** Opening Supplied material block **

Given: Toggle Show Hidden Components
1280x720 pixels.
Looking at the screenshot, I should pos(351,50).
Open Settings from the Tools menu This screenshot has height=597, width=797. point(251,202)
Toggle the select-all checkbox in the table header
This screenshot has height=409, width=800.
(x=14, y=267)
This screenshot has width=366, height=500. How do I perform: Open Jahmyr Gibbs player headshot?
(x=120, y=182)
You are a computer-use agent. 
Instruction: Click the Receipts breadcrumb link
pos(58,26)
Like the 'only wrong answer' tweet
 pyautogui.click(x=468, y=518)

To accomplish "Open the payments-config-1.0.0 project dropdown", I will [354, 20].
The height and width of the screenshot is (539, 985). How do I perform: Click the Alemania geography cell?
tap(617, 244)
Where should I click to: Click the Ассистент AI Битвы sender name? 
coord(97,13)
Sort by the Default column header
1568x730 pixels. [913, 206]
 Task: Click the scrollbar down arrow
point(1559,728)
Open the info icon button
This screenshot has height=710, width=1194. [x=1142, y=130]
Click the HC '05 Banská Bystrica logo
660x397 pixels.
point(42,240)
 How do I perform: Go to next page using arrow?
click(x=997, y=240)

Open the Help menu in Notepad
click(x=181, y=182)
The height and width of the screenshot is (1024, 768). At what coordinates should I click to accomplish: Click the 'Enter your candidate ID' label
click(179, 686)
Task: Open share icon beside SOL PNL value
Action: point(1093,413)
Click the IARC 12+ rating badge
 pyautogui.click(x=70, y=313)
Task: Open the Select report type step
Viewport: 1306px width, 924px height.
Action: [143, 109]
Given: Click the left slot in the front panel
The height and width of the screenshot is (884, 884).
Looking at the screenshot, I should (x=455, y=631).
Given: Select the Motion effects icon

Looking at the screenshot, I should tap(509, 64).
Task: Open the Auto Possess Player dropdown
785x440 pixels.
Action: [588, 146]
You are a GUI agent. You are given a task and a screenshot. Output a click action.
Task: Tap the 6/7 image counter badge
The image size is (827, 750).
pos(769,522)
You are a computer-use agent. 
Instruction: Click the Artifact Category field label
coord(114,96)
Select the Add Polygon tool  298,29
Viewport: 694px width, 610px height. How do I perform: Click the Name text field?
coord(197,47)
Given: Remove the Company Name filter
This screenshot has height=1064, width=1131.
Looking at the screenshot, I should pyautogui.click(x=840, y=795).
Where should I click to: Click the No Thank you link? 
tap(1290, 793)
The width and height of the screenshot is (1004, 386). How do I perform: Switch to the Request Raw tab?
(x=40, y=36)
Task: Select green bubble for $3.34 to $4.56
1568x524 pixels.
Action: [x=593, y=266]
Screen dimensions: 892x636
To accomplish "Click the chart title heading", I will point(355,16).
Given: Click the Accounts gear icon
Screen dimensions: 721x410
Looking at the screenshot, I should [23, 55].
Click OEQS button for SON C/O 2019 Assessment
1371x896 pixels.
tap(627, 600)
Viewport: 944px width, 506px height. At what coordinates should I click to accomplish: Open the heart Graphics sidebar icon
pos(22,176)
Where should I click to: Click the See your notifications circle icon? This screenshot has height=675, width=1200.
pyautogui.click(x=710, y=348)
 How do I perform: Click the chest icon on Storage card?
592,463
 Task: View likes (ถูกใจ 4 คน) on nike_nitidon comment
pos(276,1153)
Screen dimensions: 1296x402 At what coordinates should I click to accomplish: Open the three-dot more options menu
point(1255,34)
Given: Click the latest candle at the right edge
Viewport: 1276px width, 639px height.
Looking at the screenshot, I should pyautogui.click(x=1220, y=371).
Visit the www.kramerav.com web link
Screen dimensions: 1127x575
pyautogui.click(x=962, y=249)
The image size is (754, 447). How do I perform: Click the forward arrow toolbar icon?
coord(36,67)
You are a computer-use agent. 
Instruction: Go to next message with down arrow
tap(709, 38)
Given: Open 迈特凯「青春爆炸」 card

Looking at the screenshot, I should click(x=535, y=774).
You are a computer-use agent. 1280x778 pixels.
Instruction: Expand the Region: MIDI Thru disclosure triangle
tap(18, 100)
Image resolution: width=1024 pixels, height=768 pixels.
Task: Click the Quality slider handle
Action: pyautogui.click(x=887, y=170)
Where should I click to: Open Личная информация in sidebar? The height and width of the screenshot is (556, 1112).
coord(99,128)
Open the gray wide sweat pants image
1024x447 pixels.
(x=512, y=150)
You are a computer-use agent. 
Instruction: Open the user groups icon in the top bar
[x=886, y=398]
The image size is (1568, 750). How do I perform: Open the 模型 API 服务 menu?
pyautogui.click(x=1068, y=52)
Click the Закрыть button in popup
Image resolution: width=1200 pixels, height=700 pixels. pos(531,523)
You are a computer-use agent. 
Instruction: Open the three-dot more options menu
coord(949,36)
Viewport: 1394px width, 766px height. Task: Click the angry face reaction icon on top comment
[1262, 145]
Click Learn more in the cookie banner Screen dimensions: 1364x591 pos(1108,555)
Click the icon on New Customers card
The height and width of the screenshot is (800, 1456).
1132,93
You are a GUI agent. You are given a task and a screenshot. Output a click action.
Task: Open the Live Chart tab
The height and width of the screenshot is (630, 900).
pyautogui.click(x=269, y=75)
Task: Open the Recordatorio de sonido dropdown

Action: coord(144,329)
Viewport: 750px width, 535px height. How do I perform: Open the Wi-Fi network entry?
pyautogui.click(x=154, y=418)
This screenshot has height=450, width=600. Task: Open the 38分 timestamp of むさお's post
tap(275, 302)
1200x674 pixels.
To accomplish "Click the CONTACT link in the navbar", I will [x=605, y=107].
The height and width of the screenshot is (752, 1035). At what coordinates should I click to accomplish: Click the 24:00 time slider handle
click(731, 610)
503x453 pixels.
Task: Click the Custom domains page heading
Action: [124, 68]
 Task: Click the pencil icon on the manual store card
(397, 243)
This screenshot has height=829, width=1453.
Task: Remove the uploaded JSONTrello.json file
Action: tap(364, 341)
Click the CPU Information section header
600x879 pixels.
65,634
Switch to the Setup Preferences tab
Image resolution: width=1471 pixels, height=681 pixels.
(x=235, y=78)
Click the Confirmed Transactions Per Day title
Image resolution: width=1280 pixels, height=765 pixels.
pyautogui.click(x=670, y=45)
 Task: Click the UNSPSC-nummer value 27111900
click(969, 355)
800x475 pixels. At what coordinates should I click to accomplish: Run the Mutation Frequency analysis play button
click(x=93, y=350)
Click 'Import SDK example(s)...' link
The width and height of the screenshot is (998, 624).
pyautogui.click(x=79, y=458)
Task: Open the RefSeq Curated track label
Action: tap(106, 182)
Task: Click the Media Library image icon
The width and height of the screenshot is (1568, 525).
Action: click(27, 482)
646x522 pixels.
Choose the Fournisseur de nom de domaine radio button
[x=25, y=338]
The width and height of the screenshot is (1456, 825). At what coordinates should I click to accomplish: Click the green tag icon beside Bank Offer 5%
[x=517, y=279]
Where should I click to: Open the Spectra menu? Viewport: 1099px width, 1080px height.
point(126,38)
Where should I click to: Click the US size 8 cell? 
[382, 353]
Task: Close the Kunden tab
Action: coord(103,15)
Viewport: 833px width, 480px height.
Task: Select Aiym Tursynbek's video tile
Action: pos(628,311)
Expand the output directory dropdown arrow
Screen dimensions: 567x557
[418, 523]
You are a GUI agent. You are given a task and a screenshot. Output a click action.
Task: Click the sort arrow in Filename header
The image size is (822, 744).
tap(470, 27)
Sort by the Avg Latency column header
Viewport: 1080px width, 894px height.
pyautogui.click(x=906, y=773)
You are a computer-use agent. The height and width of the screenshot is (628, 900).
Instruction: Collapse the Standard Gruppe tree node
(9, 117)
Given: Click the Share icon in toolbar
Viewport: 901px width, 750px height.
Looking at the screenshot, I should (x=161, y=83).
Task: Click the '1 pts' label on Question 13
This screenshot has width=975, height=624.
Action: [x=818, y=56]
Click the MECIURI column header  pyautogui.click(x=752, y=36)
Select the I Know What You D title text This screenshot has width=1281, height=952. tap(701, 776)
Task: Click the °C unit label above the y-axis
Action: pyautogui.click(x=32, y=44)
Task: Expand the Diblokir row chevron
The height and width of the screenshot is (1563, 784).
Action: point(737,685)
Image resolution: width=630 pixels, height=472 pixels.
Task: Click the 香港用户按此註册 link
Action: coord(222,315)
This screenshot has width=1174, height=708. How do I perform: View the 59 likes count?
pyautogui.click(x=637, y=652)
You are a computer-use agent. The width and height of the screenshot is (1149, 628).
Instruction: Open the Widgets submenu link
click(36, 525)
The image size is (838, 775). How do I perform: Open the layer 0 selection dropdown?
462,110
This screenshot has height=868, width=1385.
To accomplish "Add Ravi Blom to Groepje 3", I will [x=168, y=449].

** Closing Supplied material block **

* Task item
Each line above that includes "will" should be shown.

* Solved exercise
To accomplish "Open the payments-config-1.0.0 project dropdown", I will [354, 20].
To accomplish "Click the chart title heading", I will point(355,16).
To accomplish "Click the CONTACT link in the navbar", I will [x=605, y=107].
To accomplish "Add Ravi Blom to Groepje 3", I will [x=168, y=449].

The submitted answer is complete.